> Provided passage:
>>>
DOCUMENTING TREATMENT PROGRESS
Both subjective and objective measures are important to track treatment results, progress and to more accurately forecast prognosis.
Subjective or self-reported information such as pain and fatigue are the most widely recorded treatment measures in day to day practice. When there is involvement of a third party payer, such as Comcare, TAC or within the Workers Compensation Act, objective outcome measures are important.
You may be requested to complete a report for a third party payer justifying your clinical treatment approach, results of treatment and to outline your treatment plan including the proposed number and frequency of treatments. Being able to support your clinical rationale with objective results such as those from outcome measures strengthens your case.
Outcome measures should be implemented as soon as possible when commencing treatment, at the initial appointment would be ideal. Often the largest gains from treatment can be captured during these early stages. Outcome measures should be used on a 4 – 6 weekly basis throughout treatment to effectively gauge progression.
There are a wide variety of outcome measures available, and selecting the most appropriate one depends on a number of factors including the type, nature and location of the injury, ease of use of the measure, the scoring method and its sensitivity and specificity. However, it is good to familiarise yourself with the basic outcome measures that can be applied to a variety of conditions. These may include Visual Analogue Scales and The Patient Specific Functional Scale.
Visual Analogue Scale (VAS)
A (VAS) requires a person to mark a place along a 10cm line between two extremes, such as extreme pain and no pain, to reflect their current position. You may wish to measure pain levels or the ability to perform an activity of daily living or the ability to sit for more than 30 minutes. The questions will of course be determined according to the client and their condition.
<<<
> Study material:
>>>
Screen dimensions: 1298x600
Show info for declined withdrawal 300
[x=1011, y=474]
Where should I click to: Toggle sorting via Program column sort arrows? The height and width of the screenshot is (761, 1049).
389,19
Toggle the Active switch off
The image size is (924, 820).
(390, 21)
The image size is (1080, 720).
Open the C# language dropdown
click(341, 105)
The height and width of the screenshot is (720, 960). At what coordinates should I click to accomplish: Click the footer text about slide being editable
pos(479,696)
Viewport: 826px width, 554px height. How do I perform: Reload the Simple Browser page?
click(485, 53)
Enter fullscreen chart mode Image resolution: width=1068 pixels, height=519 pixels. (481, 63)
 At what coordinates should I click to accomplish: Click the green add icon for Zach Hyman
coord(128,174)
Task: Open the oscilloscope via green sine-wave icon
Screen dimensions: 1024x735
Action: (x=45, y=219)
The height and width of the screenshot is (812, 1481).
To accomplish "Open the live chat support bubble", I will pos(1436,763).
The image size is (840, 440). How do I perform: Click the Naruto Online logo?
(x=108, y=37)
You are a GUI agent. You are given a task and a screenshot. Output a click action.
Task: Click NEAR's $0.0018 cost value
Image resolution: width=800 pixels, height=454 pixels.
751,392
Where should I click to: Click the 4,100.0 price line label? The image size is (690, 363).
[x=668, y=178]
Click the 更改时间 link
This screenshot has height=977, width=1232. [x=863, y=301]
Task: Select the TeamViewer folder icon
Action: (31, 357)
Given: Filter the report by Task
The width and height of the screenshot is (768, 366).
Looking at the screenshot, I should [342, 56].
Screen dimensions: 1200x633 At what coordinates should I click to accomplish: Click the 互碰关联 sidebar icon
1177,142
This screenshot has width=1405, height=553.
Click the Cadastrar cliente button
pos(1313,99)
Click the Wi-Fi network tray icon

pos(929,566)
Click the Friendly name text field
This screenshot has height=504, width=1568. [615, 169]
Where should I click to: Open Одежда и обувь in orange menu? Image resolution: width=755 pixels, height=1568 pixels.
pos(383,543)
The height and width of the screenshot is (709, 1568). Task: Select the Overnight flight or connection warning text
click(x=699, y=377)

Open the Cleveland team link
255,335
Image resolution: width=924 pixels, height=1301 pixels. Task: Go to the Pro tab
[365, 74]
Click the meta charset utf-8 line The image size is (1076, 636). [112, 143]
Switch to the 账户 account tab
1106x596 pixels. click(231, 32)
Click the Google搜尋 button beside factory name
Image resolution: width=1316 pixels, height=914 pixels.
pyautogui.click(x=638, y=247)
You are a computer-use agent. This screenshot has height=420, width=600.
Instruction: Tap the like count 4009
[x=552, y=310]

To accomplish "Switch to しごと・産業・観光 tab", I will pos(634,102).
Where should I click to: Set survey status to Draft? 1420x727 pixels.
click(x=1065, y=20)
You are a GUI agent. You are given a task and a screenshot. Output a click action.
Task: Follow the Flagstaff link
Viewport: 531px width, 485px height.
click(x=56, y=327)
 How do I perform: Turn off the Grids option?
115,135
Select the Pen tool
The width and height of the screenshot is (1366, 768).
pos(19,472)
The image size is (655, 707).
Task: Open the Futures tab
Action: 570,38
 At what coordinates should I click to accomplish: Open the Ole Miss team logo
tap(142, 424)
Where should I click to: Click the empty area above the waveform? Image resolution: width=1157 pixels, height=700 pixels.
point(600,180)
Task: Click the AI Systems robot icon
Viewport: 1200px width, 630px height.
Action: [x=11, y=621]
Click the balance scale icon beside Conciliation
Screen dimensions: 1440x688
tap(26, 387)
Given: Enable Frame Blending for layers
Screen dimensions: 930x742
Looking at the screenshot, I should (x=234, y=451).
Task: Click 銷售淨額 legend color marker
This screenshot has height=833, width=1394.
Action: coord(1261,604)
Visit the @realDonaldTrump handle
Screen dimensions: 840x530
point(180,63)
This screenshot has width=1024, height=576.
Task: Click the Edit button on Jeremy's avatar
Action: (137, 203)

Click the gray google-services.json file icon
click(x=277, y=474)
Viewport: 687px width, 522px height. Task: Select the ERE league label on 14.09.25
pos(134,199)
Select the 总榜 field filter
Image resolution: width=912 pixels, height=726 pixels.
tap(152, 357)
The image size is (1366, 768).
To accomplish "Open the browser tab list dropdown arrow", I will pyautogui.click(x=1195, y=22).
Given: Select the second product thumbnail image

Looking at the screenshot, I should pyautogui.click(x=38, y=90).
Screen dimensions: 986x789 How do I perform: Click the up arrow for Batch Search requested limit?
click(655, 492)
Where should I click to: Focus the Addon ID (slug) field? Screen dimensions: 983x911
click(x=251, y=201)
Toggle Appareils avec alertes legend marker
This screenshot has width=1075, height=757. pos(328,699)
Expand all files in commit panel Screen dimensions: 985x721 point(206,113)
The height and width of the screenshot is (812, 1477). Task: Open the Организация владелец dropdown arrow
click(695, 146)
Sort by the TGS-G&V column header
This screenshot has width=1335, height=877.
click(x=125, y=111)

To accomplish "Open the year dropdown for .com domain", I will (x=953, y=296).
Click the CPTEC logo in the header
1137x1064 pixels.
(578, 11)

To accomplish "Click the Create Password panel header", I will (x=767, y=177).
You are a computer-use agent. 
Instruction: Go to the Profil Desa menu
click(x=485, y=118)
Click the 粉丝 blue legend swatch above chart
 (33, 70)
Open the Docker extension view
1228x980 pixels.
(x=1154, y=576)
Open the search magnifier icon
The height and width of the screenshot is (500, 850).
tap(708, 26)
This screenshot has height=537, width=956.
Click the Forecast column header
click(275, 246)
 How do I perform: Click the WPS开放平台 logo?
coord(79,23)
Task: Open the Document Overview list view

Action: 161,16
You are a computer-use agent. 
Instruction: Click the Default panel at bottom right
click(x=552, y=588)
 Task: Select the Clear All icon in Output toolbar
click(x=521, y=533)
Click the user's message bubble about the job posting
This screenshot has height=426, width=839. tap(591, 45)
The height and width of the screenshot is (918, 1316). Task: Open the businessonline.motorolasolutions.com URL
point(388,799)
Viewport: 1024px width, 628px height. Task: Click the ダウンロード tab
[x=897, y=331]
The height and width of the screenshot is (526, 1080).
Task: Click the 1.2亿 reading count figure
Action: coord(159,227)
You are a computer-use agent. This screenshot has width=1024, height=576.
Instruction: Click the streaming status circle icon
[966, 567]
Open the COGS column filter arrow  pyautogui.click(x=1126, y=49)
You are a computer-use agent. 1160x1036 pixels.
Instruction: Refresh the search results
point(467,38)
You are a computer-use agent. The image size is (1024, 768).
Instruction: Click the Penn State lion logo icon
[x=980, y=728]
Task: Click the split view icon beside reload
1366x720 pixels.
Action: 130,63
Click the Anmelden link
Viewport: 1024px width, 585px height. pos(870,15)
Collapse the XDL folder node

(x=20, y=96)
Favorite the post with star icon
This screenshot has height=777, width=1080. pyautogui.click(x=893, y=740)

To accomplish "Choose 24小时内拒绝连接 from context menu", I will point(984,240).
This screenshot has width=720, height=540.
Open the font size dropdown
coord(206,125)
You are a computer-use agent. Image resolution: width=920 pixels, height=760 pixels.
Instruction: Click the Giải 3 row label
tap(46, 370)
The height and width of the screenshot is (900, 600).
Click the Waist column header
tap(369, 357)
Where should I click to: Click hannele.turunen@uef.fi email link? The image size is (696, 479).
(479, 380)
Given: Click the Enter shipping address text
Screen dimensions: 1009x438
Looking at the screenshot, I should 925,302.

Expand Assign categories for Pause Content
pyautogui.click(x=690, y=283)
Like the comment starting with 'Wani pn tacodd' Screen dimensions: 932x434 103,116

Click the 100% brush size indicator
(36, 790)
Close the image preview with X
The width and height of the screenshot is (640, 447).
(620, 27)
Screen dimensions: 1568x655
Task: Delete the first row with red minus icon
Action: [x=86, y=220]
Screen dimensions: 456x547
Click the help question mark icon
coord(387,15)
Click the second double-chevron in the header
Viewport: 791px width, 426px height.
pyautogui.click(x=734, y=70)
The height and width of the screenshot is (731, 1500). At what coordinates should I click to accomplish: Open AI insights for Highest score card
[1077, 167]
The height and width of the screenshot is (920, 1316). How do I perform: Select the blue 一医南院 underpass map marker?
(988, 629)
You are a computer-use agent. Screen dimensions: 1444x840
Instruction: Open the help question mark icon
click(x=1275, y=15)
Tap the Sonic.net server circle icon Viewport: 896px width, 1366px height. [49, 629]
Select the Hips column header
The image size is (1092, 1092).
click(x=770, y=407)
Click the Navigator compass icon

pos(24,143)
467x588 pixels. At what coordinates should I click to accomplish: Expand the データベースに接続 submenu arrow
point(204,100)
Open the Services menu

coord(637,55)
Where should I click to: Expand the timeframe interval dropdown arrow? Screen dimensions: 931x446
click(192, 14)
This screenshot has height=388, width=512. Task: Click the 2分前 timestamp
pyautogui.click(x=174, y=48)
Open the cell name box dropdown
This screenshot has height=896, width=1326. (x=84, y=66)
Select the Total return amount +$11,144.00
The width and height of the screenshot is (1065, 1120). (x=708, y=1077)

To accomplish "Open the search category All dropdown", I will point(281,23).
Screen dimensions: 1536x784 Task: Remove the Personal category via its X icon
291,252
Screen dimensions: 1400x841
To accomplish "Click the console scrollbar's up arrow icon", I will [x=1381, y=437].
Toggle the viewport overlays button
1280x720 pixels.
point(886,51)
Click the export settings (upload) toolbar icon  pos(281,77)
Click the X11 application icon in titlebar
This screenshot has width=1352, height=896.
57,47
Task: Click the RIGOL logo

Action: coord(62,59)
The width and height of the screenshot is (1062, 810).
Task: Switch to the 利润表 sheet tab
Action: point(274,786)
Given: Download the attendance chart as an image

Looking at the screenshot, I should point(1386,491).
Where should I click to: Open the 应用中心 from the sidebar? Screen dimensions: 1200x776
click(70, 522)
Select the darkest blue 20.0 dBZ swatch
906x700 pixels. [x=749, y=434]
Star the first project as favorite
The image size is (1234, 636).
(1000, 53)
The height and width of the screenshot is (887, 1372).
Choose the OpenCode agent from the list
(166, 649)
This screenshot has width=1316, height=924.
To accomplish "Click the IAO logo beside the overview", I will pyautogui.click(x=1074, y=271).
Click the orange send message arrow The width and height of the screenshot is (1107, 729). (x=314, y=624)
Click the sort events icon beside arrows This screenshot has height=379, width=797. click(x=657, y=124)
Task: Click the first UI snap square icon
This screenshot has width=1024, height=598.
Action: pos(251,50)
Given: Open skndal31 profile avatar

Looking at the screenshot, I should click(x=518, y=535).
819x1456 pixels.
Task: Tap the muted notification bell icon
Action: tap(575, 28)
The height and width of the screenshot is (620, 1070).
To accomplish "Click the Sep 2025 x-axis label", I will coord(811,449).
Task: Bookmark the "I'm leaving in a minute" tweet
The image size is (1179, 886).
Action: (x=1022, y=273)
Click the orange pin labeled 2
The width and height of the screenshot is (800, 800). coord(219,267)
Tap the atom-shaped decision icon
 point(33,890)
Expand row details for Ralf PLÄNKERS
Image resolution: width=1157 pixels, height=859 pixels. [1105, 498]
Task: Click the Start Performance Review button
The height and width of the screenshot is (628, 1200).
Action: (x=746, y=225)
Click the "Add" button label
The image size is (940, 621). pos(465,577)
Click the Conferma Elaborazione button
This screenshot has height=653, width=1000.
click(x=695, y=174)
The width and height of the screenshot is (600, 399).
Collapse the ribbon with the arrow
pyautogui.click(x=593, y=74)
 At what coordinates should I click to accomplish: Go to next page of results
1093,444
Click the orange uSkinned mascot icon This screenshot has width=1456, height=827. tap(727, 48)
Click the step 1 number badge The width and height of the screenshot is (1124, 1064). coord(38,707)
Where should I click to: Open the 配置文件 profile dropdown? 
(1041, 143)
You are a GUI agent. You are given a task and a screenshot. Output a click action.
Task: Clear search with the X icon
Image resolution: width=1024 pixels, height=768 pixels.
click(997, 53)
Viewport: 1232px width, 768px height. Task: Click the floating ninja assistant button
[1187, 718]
<<<
> What needs to be done:
Transcribe the stretch of the treatment-progress passage from "There are a" through "and their condition.".

> Your solution:
There are a wide variety of outcome measures available, and selecting the most appropriate one depends on a number of factors including the type, nature and location of the injury, ease of use of the measure, the scoring method and its sensitivity and specificity. However, it is good to familiarise yourself with the basic outcome measures that can be applied to a variety of conditions. These may include Visual Analogue Scales and The Patient Specific Functional Scale.
Visual Analogue Scale (VAS)
A (VAS) requires a person to mark a place along a 10cm line between two extremes, such as extreme pain and no pain, to reflect their current position. You may wish to measure pain levels or the ability to perform an activity of daily living or the ability to sit for more than 30 minutes. The questions will of course be determined according to the client and their condition.